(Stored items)
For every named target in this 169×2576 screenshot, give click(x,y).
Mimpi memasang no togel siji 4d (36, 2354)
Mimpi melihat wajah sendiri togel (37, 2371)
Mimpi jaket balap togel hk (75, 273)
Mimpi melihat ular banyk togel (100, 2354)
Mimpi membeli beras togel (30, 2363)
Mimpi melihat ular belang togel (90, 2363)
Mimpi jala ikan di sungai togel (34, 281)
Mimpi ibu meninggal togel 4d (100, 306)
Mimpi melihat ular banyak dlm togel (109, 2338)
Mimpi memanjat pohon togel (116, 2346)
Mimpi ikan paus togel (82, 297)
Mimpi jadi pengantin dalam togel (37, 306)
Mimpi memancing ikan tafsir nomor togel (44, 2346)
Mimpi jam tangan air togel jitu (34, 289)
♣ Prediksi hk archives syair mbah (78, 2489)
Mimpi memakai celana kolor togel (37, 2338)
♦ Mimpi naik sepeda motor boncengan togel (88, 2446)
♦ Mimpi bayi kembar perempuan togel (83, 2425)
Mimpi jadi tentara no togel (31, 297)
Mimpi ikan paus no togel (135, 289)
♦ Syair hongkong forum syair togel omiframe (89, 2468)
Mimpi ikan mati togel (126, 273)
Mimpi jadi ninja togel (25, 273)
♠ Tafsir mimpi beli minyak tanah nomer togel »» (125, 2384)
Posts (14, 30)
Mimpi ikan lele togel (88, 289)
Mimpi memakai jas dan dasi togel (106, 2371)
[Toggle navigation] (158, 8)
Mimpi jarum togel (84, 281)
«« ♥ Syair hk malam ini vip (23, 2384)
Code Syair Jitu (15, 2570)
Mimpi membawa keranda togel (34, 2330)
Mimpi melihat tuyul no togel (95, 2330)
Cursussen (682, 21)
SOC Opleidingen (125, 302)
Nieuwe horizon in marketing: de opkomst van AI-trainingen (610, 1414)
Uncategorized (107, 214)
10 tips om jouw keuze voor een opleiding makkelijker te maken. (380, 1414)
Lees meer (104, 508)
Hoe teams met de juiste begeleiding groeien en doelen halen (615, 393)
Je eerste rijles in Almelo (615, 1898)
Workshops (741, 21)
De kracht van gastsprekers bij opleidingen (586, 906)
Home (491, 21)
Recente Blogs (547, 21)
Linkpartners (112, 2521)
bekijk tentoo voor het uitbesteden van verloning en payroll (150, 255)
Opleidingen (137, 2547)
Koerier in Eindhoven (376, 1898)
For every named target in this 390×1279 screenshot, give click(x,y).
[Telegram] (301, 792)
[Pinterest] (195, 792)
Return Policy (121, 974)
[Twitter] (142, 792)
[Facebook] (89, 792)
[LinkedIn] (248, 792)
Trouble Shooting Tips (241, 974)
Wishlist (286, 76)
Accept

WHAT IS EXPECTED: Pull out all lines from the entries above in which the word "give" appears.

RESULT FOR THIS EXERCISE:
For every named target in this 169×2576 screenshot, give click(x,y).
For every named target in this 390×1279 screenshot, give click(x,y).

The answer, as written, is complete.